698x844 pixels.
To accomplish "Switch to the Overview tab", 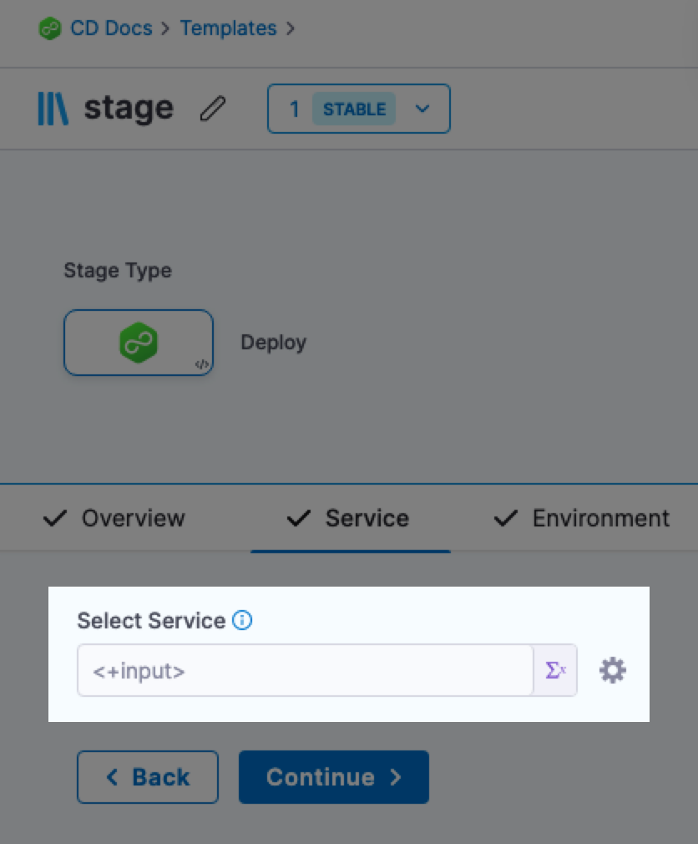I will (x=114, y=518).
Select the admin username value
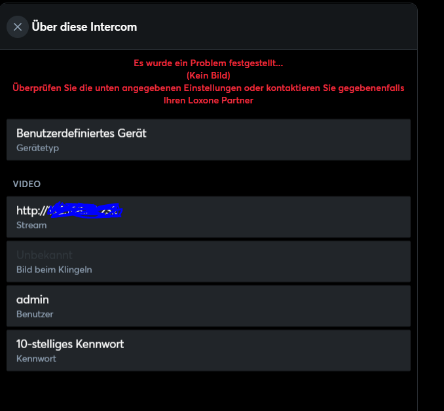444x411 pixels. (33, 300)

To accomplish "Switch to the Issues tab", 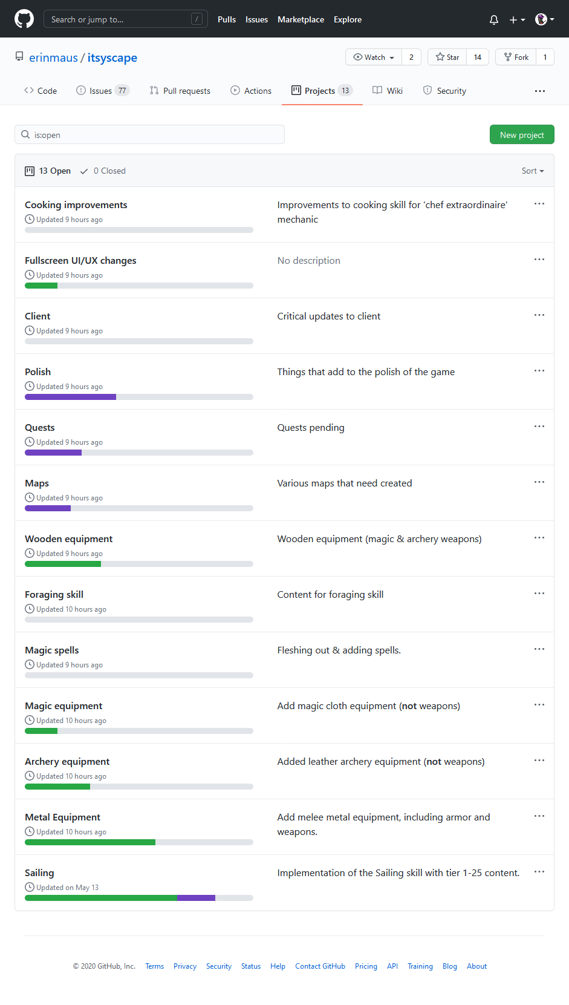I will tap(102, 91).
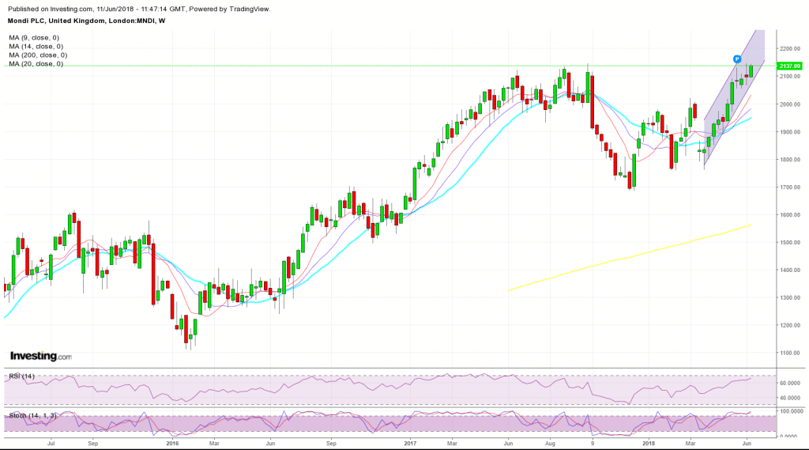This screenshot has height=450, width=809.
Task: Select the MA (20, close, 0) legend
Action: click(36, 64)
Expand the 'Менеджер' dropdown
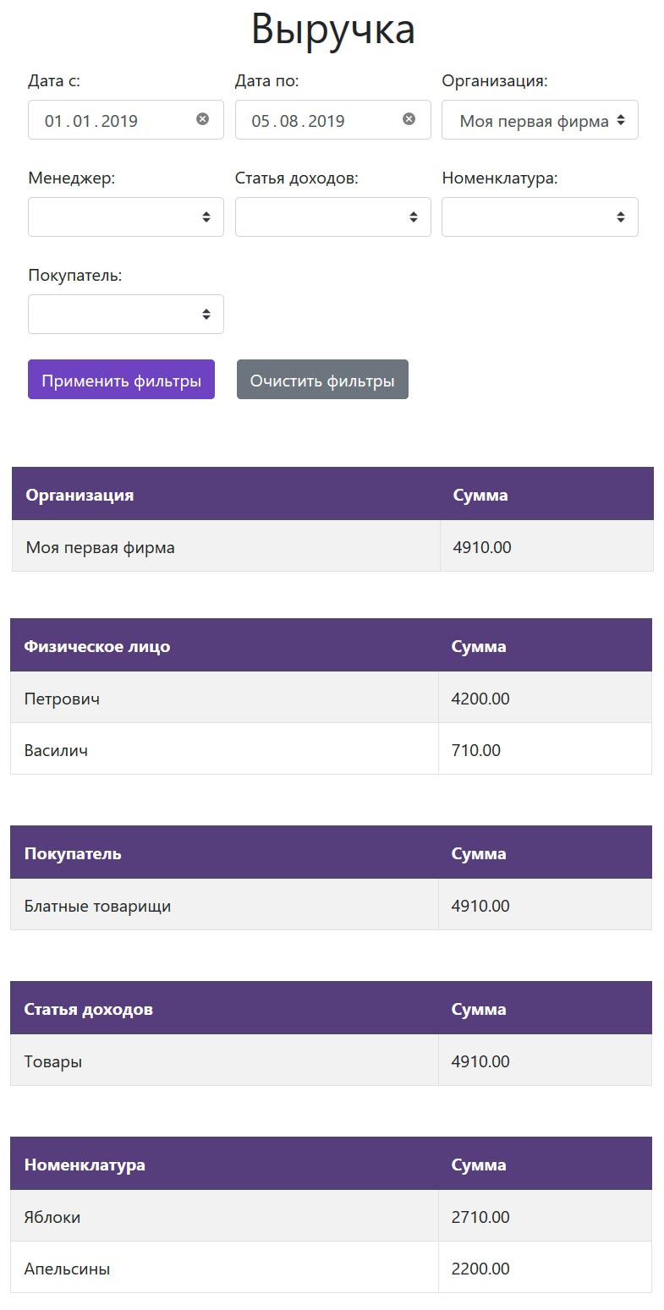 126,217
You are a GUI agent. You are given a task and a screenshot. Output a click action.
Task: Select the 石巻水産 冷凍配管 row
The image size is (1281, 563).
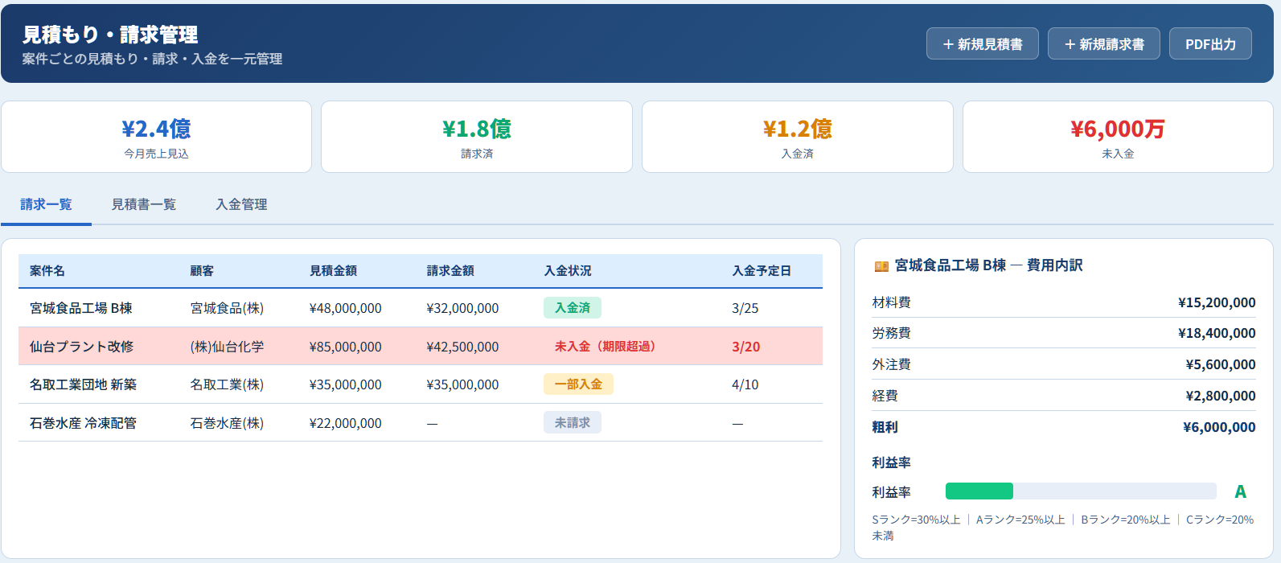(83, 423)
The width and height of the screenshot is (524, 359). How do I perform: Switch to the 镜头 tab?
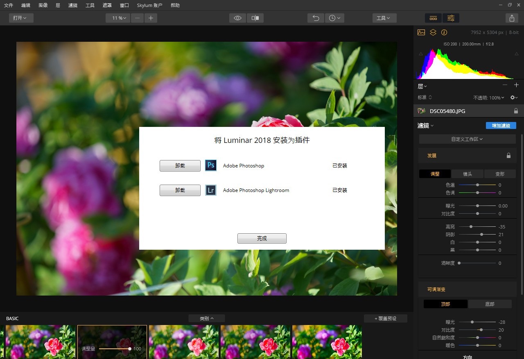[x=467, y=174]
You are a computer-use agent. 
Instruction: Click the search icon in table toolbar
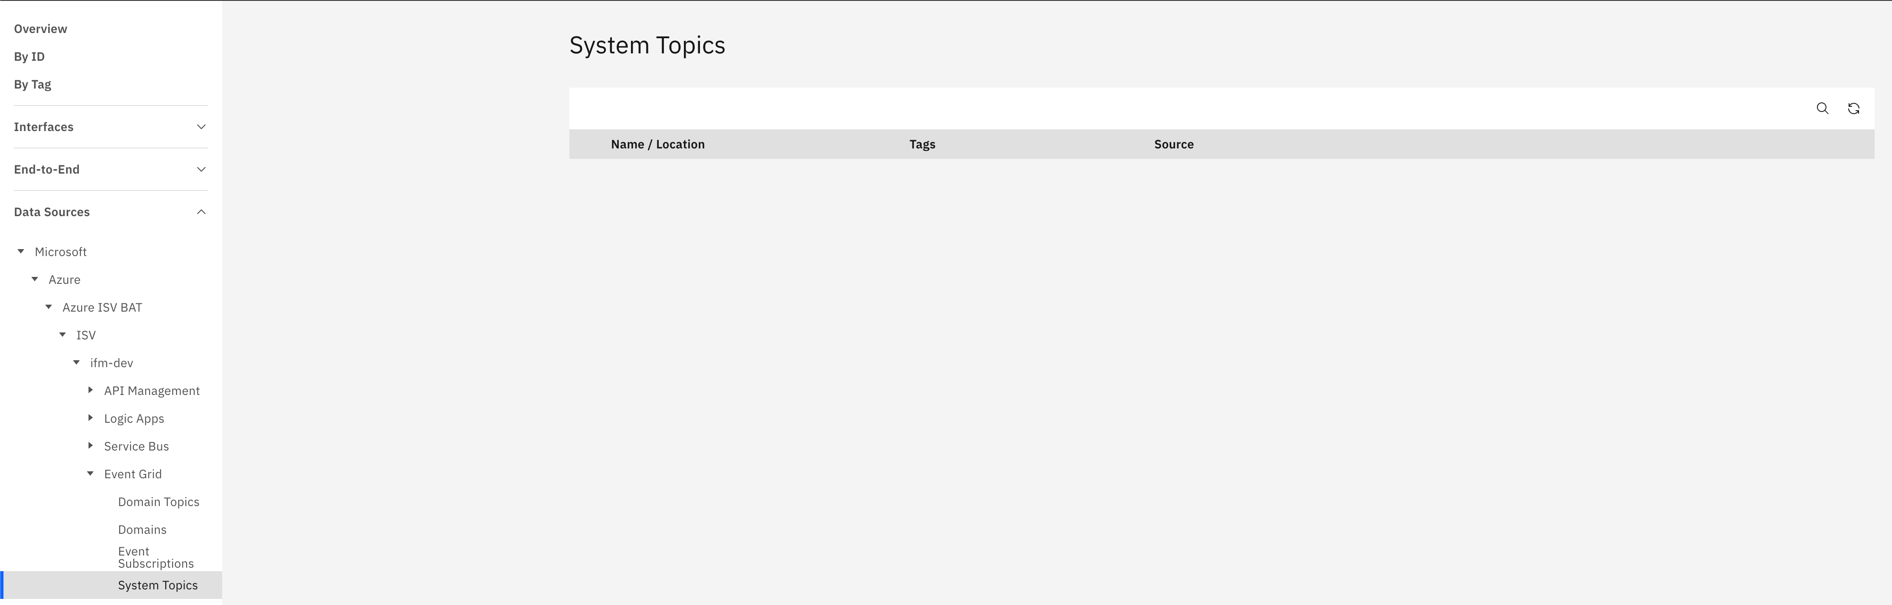coord(1822,109)
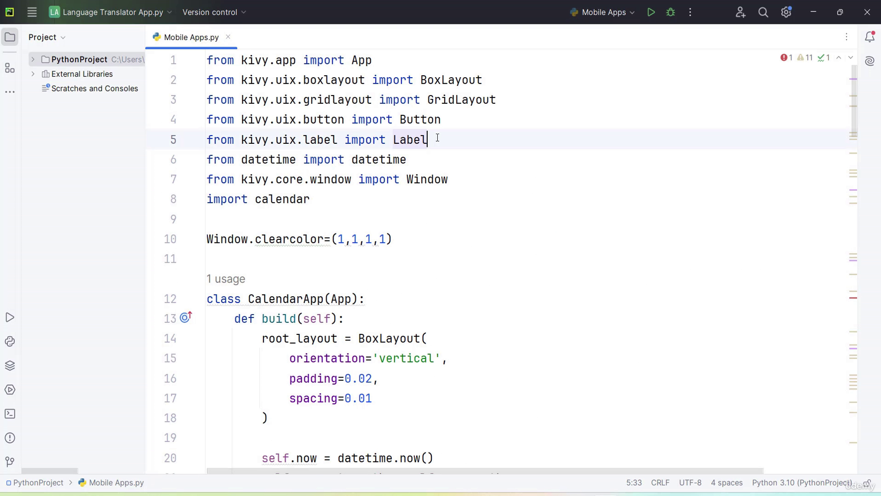Viewport: 881px width, 496px height.
Task: Select the Mobile Apps.py editor tab
Action: pyautogui.click(x=191, y=37)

◆ **WHAT IS REQUIRED**:
What you write must match, line for line, the records from the line containing "Expand the 'Менеджер' dropdown" through the last line, with every picture left out.

◆ **RESULT FOR THIS EXERCISE**:
Expand the 'Менеджер' dropdown
 126,217
You are a GUI agent. You are given a task and a screenshot. Output a click action.
Task: Select the 石巻水産 冷凍配管 row
The image size is (1281, 563).
(83, 423)
The width and height of the screenshot is (524, 359). How do I perform: Switch to the 镜头 tab?
[x=467, y=174]
You are a computer-use agent. 
Instruction: Click the search icon in table toolbar
coord(1822,109)
Viewport: 881px width, 496px height.
Task: Select the Mobile Apps.py editor tab
Action: pyautogui.click(x=191, y=37)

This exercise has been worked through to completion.